Figure 5. SUSD6 targets MHC-I for lysosomal degradation. See also Figure S5.

(A) Representative western blots (left) and normalized band intensities (right) of HLA-A and B2m in sgRNA-transduced THP-1 cells. (n=5).

(B) Schematic of the surface HLA-A2 internalization assay in sgRNA-transduced THP-1 cells.

(C) Quantifications of the surface-remaining HLA-A2. (n=3)

(D-F) Time course studies of the surface HLA-A2 expression on shRNA-transduced THP-1 cells treated with Cycloheximide (CHX, D), Bafilomycin A1 (BafA1, E), or Epoxomicin (Epox, F) (n=4).

(G-J) Representative confocal images (top) and quantifications (bottom) of the surface-derived MHC-I colocalized with the plasma membrane markers (G and I) or the lysosomal marker (H and J) in THP-1 cells (G and H) or MutuDC cells (I and J) transduced with indicated shRNAs. At least 100 cells were quantified in each group. All scale bars: 5 μm.

(K and L) Flow cytometric analyses of intracellular MHC-I storage (K) and recycle (L) in shRNA-transduced THP-1 cells as described in Figures S5H and S5I, respectively. (for K: n=6; for L: n=4)

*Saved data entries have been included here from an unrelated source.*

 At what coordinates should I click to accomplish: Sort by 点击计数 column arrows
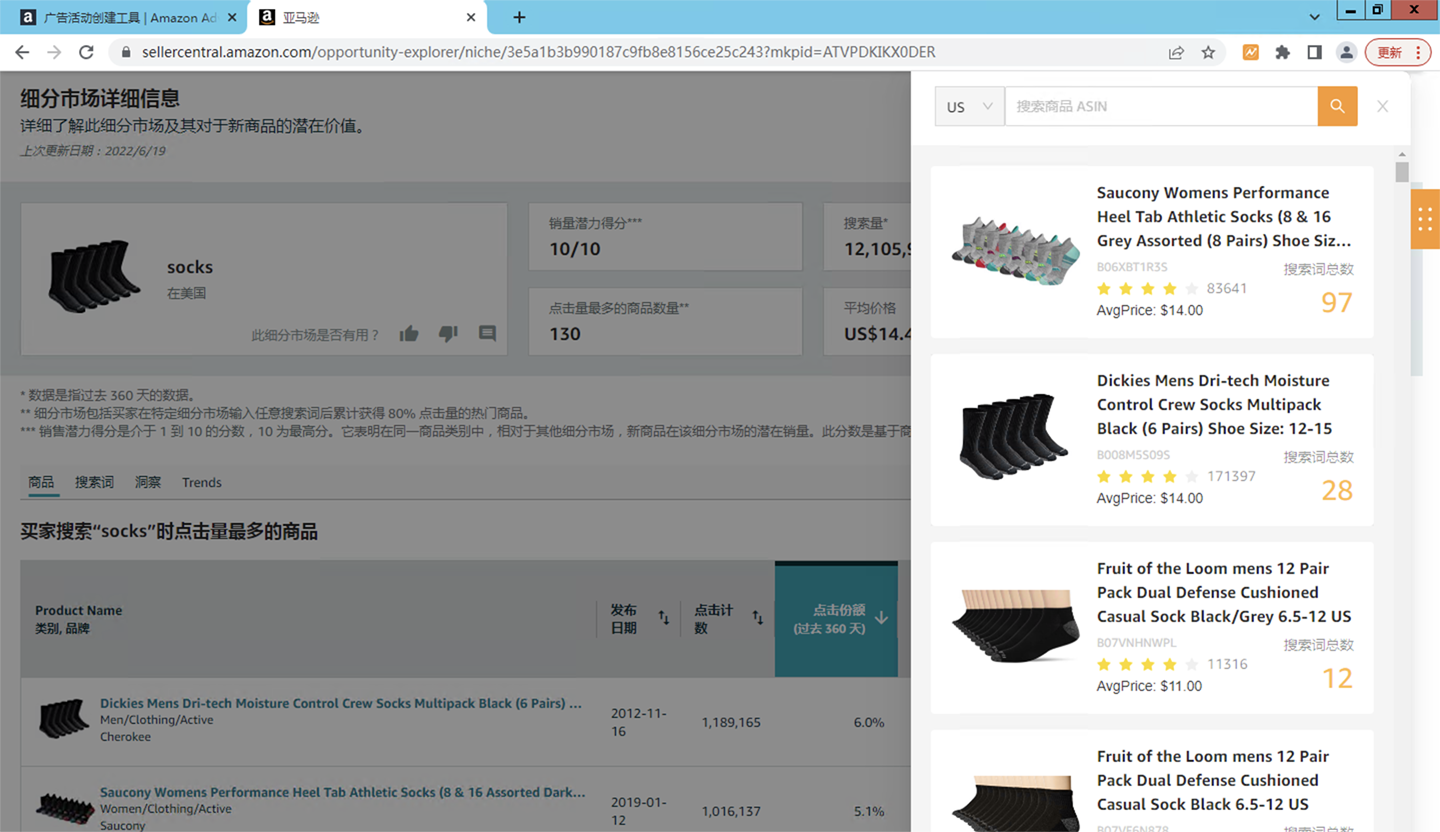(757, 618)
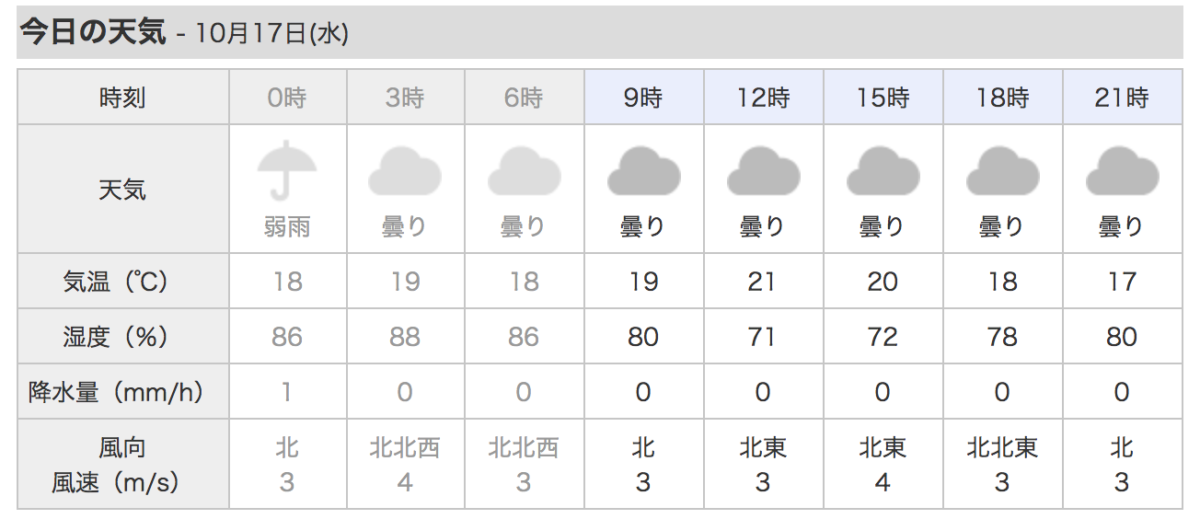Click the cloud icon under 3時
Image resolution: width=1200 pixels, height=519 pixels.
[x=404, y=171]
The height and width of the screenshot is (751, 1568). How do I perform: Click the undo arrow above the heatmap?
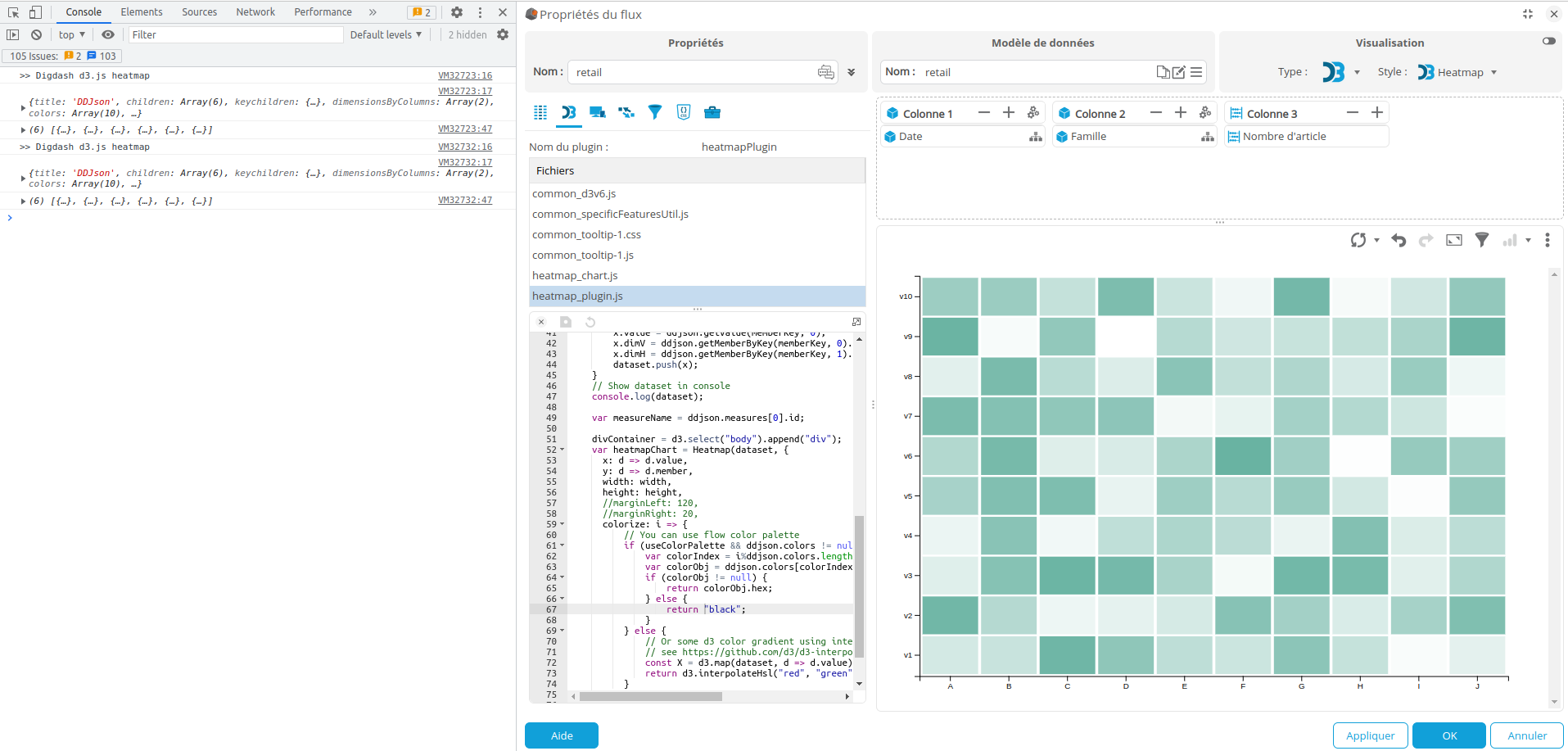(x=1399, y=240)
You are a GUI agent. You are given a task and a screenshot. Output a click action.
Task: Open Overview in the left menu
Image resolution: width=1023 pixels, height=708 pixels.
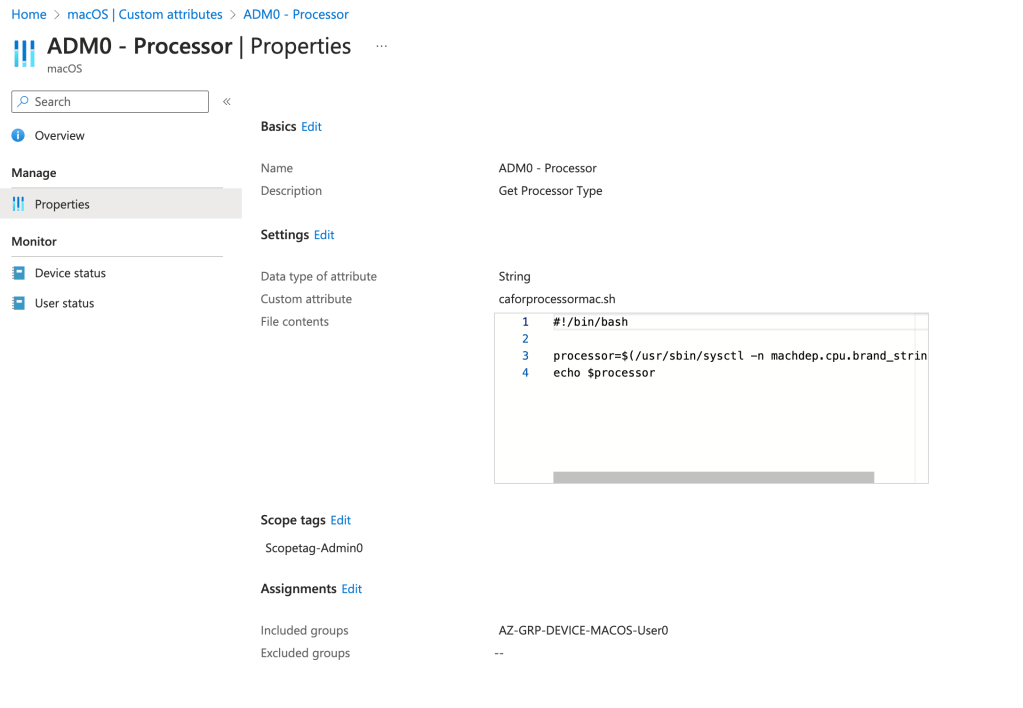[x=59, y=135]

Data are presented as the mean ± SEM (A-F, K, and L) or box and whiskers with all data points (G-J). ns, not significant; ***, p<0.001 by two-tailed unpaired Student’s t-test (A), two-way ANOVA for the last time point (C-F, K, and L), or Mann-Whitney test (G-J). sgRosa and shRen were used as controls.